Overview

Despite their involvement in the regulation of gene expression and their importance as genomic markers for promoter prediction, no objective standard exists for defining CpG islands (CGIs), since all current approaches rely on a large parameter space formed by the thresholds of length, CpG fraction and G+C content.

Given the higher frequency of CpG dinucleotides at CGIs, as compared to bulk DNA, the distance distributions between neighboring CpGs should differ for bulk and island CpGs. The algorithm CpGcluster is based on the physical distance between neighboring CpGs on the chromosome, being able to predict directly clusters of CpGs, while not depending on the subjective criteria mentioned above.
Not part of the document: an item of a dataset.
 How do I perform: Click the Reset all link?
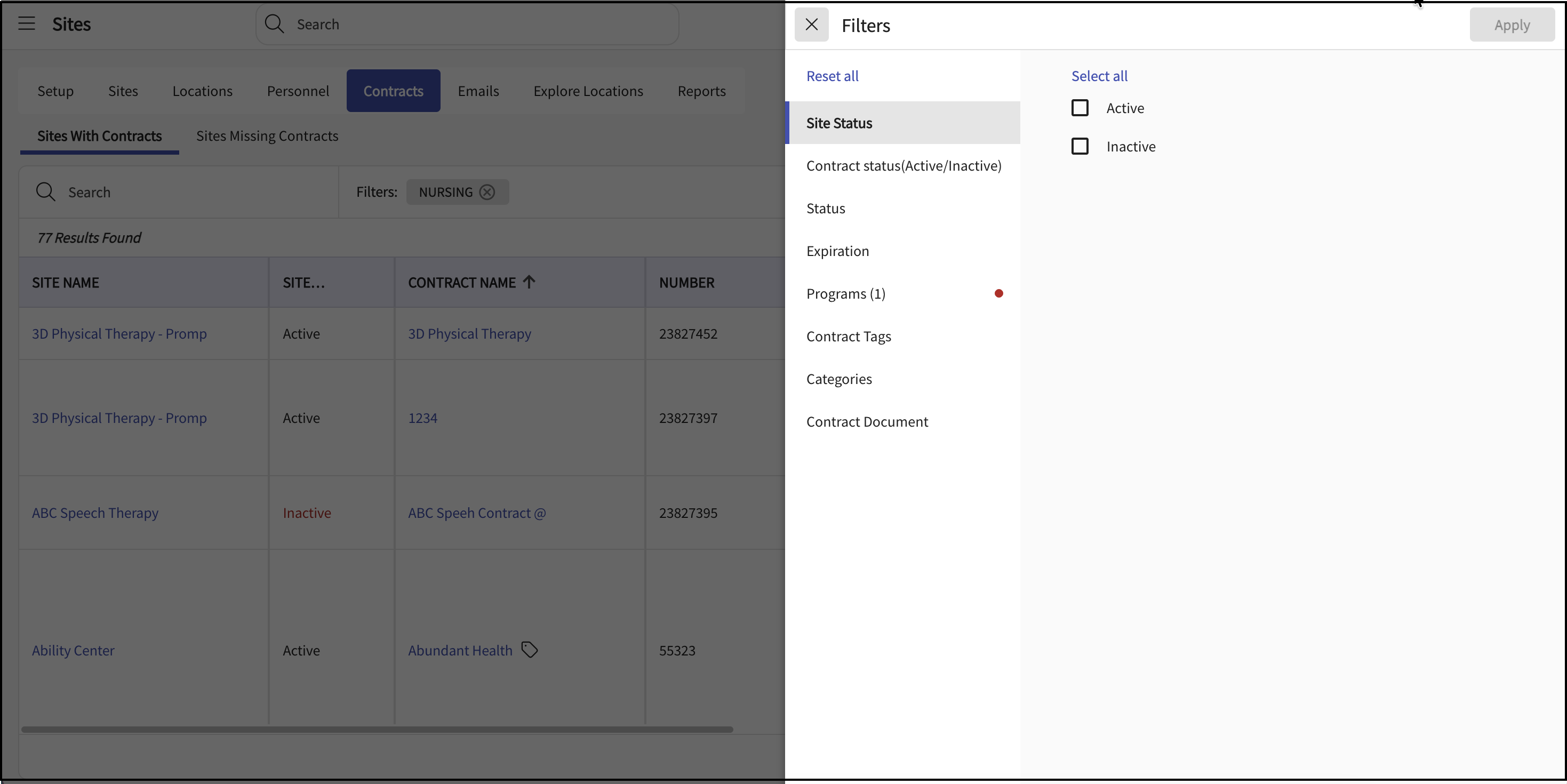tap(832, 76)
By assigning a p-value to each of these clusters, the most statistically significant ones can be predicted as CGIs. CpGcluster was benchmarked against five other CGI finders by using a test sequence set assembled from an experimental CGI library. CpGcluster reached the highest overall accuracy values, while showing the lowest rate of false-positive predictions. Since a minimum-length threshold is not required, CpGcluster can find short but fully functional CGIs usually missed by other algorithms. The CGIs predicted by CpGcluster present the lowest degree of overlap with Alu retrotransposons and, simultaneously, the highest overlap with vertebrate Phylogenetic Conserved Elements (PhastCons). CpGcluster’s CGIs overlapping with the Transcription Start Site (TSS) show the highest statistical significance, as compared to the islands in other genome locations, thus qualifying CpGcluster as a valuable tool in discriminating functional CGIs from the remaining islands in the bulk genome.

CpGcluster uses only integer arithmetic, thus being a fast and computationally efficient algorithm able to predict statistically significant clusters of CpG dinucleotides. Another outstanding feature is that all predicted CGIs start and end with a CpG dinucleotide, which should be appropriate for a genomic feature whose functionality is based precisely on CpG dinucleotides. The only search parameter in CpGcluster is the distance between two consecutive CpGs, in contrast to previous algorithms. Therefore, none of the main statistical properties of CpG islands (neither G+C content, CpG fraction nor length threshold) are needed as search parameters, which may lead to the high specificity and low overlap with spurious Alu elements observed for CpGcluster predictions.

More recently, we have developed GenomeCluster, an algorithm incorporating several improvements over CpGcluster, and able to detect clusters of whatever genome element, including CpG islands. The data in CpGislandDB are now generated by GenomeCluster.